シキさんが、ジ・リズたちに紹介して欲しいってさ。明日、ちょっと来てもらおう。竜族ドラゴンの伝承も改めて検証してみたいし」

「そうね。神代かみよの大魔術……あの話を聞いた後だと、ジ・リズたちの見解も変わるかもしれないわ」


「果物もお裾分けできないかな。ドラゴンって、フルーツ食べるの?」

「どうかしら……でも、お子さんたちなら喜んでくれそうね」

「確かに、サイズもちょうどいいしね」


 僕らはあえて笑顔のまま、悲しい話題は一切出さず、賑やかな夜を過ごした。


 もちろん僕もカレンも母さんも、妖精たちの過去に思うところはある。彼らに感情移入してしまった部分も大きい。

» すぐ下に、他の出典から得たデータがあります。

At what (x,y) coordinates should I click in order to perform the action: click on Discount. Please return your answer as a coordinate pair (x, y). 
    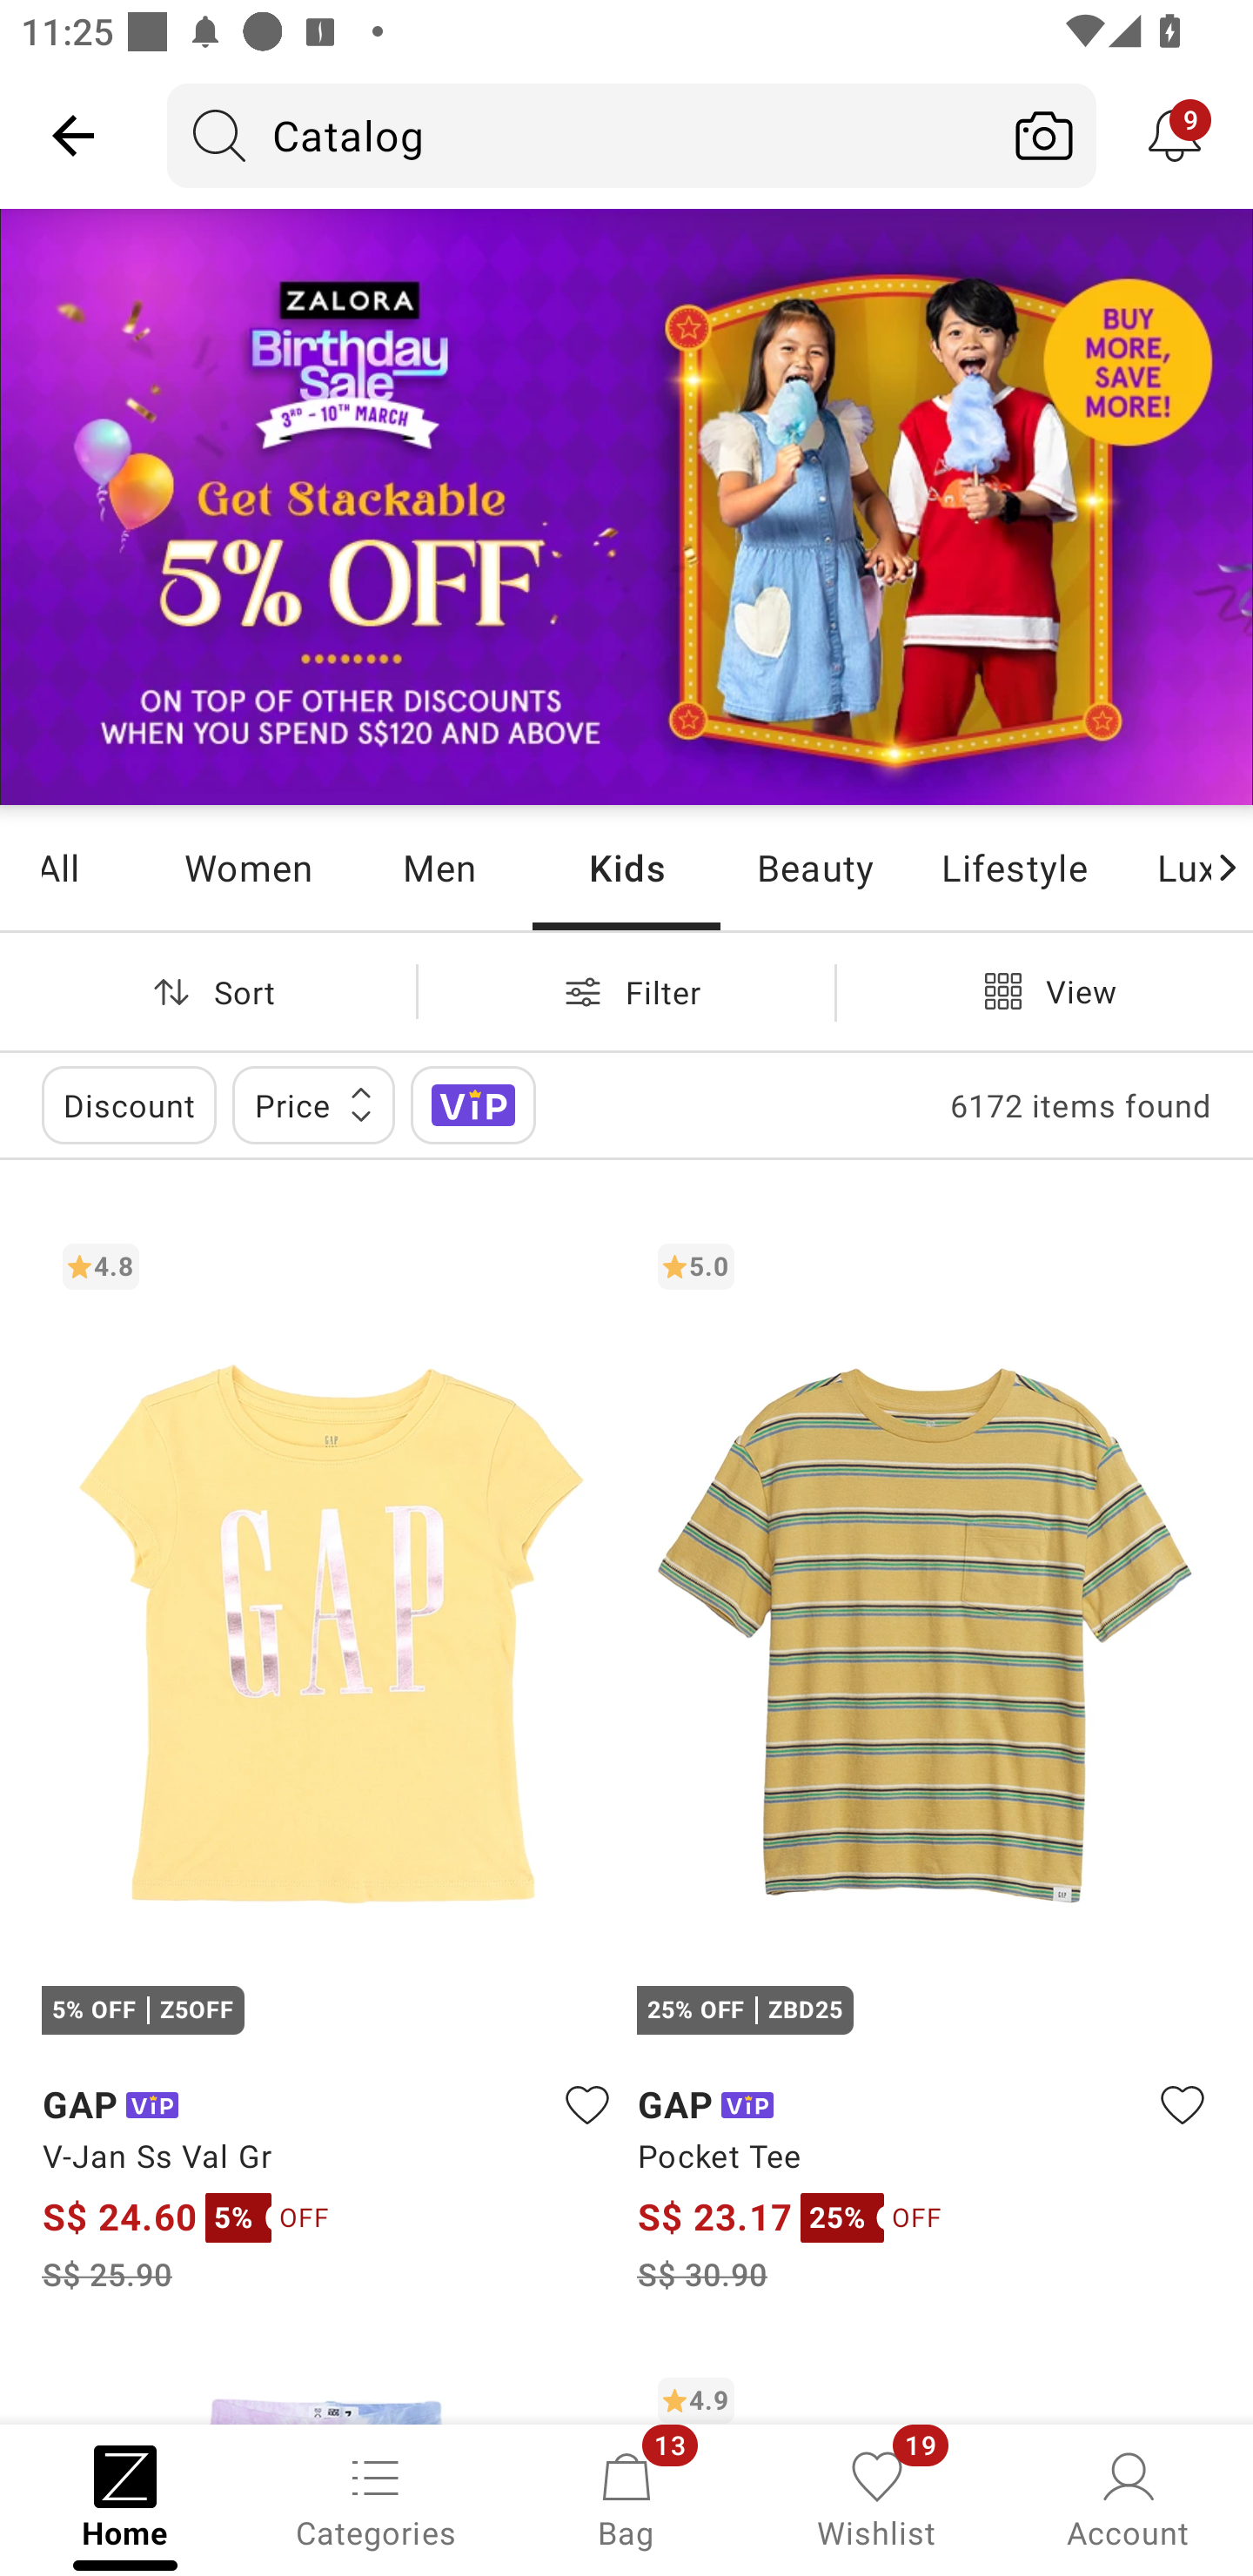
    Looking at the image, I should click on (129, 1105).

 境遇に共通点があったから、なおさら——気を抜くとあれこれ考えてしまいそうだった。


 だけど、せめて今日は、今夜くらいは。

 前向きな気持ちで、彼らとの出会いに感謝しながら過ごそうと決めたんだ。




 彼らもいまごろきっと、同じように思ってくれていると信じて。